[Collected data]

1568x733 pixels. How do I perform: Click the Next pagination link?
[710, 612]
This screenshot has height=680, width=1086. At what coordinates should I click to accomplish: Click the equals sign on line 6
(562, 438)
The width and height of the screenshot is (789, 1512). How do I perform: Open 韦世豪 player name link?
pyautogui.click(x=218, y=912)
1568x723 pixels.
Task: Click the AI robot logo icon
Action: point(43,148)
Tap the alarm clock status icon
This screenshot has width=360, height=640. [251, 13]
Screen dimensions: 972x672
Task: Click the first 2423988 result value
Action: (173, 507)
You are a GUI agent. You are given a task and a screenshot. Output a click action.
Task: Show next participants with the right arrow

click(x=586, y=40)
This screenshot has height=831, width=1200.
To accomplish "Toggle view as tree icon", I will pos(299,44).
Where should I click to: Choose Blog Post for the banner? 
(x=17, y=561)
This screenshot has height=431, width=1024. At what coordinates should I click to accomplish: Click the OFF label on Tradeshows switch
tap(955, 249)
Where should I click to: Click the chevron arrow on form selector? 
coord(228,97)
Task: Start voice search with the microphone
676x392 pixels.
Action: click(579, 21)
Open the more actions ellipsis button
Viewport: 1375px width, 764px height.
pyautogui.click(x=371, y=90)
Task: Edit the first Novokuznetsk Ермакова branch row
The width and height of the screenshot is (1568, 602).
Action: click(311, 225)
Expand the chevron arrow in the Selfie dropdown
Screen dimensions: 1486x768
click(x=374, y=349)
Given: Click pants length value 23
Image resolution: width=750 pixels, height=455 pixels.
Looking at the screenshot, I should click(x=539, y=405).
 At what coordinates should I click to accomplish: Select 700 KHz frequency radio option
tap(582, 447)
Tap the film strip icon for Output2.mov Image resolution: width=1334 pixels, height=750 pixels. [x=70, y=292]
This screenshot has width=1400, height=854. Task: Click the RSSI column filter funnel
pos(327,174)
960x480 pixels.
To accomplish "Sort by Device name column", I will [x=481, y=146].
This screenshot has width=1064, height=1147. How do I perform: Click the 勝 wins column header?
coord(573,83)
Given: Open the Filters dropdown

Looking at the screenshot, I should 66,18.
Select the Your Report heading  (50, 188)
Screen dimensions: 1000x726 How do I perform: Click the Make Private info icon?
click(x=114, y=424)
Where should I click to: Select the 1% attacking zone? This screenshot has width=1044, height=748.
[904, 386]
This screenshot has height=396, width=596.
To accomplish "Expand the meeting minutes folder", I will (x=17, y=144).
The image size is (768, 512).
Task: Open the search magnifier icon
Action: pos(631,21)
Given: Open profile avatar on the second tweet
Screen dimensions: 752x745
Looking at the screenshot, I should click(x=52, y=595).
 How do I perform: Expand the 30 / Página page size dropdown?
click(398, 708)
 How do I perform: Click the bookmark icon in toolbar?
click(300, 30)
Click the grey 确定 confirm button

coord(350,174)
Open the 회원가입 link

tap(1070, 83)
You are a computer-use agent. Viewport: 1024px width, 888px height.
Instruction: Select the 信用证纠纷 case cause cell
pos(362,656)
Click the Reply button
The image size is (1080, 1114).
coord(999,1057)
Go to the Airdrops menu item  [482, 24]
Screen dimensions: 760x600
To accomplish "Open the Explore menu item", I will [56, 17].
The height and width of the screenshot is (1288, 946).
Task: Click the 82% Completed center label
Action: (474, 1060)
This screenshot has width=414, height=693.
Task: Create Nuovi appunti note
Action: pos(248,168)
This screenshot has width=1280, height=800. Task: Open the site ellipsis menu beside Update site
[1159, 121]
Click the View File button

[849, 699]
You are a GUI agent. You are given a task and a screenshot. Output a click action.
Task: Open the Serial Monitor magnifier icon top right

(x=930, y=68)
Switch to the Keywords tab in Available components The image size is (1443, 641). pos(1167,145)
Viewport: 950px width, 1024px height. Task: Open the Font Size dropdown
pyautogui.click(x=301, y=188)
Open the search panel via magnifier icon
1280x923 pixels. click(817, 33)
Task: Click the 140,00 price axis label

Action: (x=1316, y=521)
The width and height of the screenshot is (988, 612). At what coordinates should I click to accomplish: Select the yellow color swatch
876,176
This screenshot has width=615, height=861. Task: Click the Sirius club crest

● **TASK**
Having read the entries above, repeat them exactly.

● **ANSWER BOX**
1568x733 pixels. How do I perform: Click the Next pagination link?
[710, 612]
This screenshot has height=680, width=1086. At what coordinates should I click to accomplish: Click the equals sign on line 6
(562, 438)
The width and height of the screenshot is (789, 1512). How do I perform: Open 韦世豪 player name link?
pyautogui.click(x=218, y=912)
1568x723 pixels.
Task: Click the AI robot logo icon
Action: point(43,148)
Tap the alarm clock status icon
This screenshot has width=360, height=640. [251, 13]
Screen dimensions: 972x672
Task: Click the first 2423988 result value
Action: (173, 507)
You are a GUI agent. You are given a task and a screenshot. Output a click action.
Task: Show next participants with the right arrow

click(x=586, y=40)
This screenshot has height=831, width=1200.
To accomplish "Toggle view as tree icon", I will pos(299,44).
Where should I click to: Choose Blog Post for the banner? 
(x=17, y=561)
This screenshot has height=431, width=1024. At what coordinates should I click to accomplish: Click the OFF label on Tradeshows switch
tap(955, 249)
Where should I click to: Click the chevron arrow on form selector? 
coord(228,97)
Task: Start voice search with the microphone
676x392 pixels.
Action: click(579, 21)
Open the more actions ellipsis button
Viewport: 1375px width, 764px height.
pyautogui.click(x=371, y=90)
Task: Edit the first Novokuznetsk Ермакова branch row
The width and height of the screenshot is (1568, 602).
Action: click(311, 225)
Expand the chevron arrow in the Selfie dropdown
Screen dimensions: 1486x768
click(x=374, y=349)
Given: Click pants length value 23
Image resolution: width=750 pixels, height=455 pixels.
Looking at the screenshot, I should click(x=539, y=405).
 At what coordinates should I click to accomplish: Select 700 KHz frequency radio option
tap(582, 447)
Tap the film strip icon for Output2.mov Image resolution: width=1334 pixels, height=750 pixels. [x=70, y=292]
This screenshot has width=1400, height=854. Task: Click the RSSI column filter funnel
pos(327,174)
960x480 pixels.
To accomplish "Sort by Device name column", I will [x=481, y=146].
This screenshot has width=1064, height=1147. How do I perform: Click the 勝 wins column header?
coord(573,83)
Given: Open the Filters dropdown

Looking at the screenshot, I should 66,18.
Select the Your Report heading  (50, 188)
Screen dimensions: 1000x726 How do I perform: Click the Make Private info icon?
click(x=114, y=424)
Where should I click to: Select the 1% attacking zone? This screenshot has width=1044, height=748.
[904, 386]
This screenshot has height=396, width=596.
To accomplish "Expand the meeting minutes folder", I will (x=17, y=144).
The image size is (768, 512).
Task: Open the search magnifier icon
Action: pos(631,21)
Given: Open profile avatar on the second tweet
Screen dimensions: 752x745
Looking at the screenshot, I should click(x=52, y=595).
 How do I perform: Expand the 30 / Página page size dropdown?
click(398, 708)
 How do I perform: Click the bookmark icon in toolbar?
click(300, 30)
Click the grey 确定 confirm button

coord(350,174)
Open the 회원가입 link

tap(1070, 83)
You are a computer-use agent. Viewport: 1024px width, 888px height.
Instruction: Select the 信用证纠纷 case cause cell
pos(362,656)
Click the Reply button
The image size is (1080, 1114).
coord(999,1057)
Go to the Airdrops menu item  [482, 24]
Screen dimensions: 760x600
To accomplish "Open the Explore menu item", I will [56, 17].
The height and width of the screenshot is (1288, 946).
Task: Click the 82% Completed center label
Action: (474, 1060)
This screenshot has width=414, height=693.
Task: Create Nuovi appunti note
Action: pos(248,168)
This screenshot has width=1280, height=800. Task: Open the site ellipsis menu beside Update site
[1159, 121]
Click the View File button

[849, 699]
You are a GUI agent. You are given a task and a screenshot. Output a click action.
Task: Open the Serial Monitor magnifier icon top right

(x=930, y=68)
Switch to the Keywords tab in Available components The image size is (1443, 641). pos(1167,145)
Viewport: 950px width, 1024px height. Task: Open the Font Size dropdown
pyautogui.click(x=301, y=188)
Open the search panel via magnifier icon
1280x923 pixels. click(817, 33)
Task: Click the 140,00 price axis label

Action: (x=1316, y=521)
The width and height of the screenshot is (988, 612). At what coordinates should I click to accomplish: Select the yellow color swatch
876,176
This screenshot has width=615, height=861. Task: Click the Sirius club crest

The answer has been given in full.